TASK STATEMENT:
Change "speech bubble" to "chat bubble" in the entries, copying out only the lines that begin at the one containing "The image size is (1185, 1101)." and stop after the one containing "The image size is (1084, 756). (x=813, y=208)", with everything else left as it is.

Item-finding entries
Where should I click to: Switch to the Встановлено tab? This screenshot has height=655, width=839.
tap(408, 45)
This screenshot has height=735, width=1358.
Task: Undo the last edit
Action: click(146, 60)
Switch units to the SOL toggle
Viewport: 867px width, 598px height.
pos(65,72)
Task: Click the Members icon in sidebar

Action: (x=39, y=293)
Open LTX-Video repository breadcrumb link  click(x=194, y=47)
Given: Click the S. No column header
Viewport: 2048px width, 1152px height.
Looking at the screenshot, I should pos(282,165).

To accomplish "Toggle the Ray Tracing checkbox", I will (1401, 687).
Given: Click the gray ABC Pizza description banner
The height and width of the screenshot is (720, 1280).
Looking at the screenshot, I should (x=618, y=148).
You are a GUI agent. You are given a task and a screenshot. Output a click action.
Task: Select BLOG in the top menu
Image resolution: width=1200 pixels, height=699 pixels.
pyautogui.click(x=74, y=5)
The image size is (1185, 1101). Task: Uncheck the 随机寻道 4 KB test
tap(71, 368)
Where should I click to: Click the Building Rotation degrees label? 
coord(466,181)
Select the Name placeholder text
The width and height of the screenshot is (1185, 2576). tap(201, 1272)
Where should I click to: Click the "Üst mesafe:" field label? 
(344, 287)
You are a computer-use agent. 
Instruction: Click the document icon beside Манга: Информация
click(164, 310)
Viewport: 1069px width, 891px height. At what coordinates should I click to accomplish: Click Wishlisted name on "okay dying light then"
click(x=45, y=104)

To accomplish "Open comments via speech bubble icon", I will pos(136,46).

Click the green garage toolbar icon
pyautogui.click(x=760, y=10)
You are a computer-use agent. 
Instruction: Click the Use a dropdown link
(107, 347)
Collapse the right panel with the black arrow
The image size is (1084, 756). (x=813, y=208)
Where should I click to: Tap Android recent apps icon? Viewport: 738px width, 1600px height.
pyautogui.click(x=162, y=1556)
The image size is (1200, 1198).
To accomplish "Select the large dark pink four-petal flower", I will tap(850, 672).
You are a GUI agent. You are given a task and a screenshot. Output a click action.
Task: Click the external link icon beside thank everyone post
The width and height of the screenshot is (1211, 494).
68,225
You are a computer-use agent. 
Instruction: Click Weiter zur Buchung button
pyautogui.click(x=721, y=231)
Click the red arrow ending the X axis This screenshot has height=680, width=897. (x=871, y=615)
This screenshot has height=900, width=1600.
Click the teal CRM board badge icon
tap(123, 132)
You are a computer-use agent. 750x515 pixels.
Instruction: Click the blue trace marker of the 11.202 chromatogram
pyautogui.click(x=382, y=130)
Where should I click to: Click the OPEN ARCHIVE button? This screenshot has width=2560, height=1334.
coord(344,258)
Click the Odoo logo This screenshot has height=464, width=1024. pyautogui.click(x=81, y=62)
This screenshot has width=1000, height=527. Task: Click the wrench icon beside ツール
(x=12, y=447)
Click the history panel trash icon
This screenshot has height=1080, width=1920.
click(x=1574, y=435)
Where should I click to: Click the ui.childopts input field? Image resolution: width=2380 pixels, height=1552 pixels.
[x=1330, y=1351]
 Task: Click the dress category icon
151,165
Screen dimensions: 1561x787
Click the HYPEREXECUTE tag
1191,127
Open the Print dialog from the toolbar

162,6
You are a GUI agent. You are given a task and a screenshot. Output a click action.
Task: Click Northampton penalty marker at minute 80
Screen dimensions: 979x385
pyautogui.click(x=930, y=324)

RESULT OF THE TASK:
The image size is (1185, 1101). Task: Uncheck the 随机寻道 4 KB test
tap(71, 368)
Where should I click to: Click the Building Rotation degrees label? 
coord(466,181)
Select the Name placeholder text
The width and height of the screenshot is (1185, 2576). tap(201, 1272)
Where should I click to: Click the "Üst mesafe:" field label? 
(344, 287)
You are a computer-use agent. 
Instruction: Click the document icon beside Манга: Информация
click(164, 310)
Viewport: 1069px width, 891px height. At what coordinates should I click to accomplish: Click Wishlisted name on "okay dying light then"
click(x=45, y=104)

To accomplish "Open comments via chat bubble icon", I will pos(136,46).

Click the green garage toolbar icon
pyautogui.click(x=760, y=10)
You are a computer-use agent. 
Instruction: Click the Use a dropdown link
(107, 347)
Collapse the right panel with the black arrow
The image size is (1084, 756). (x=813, y=208)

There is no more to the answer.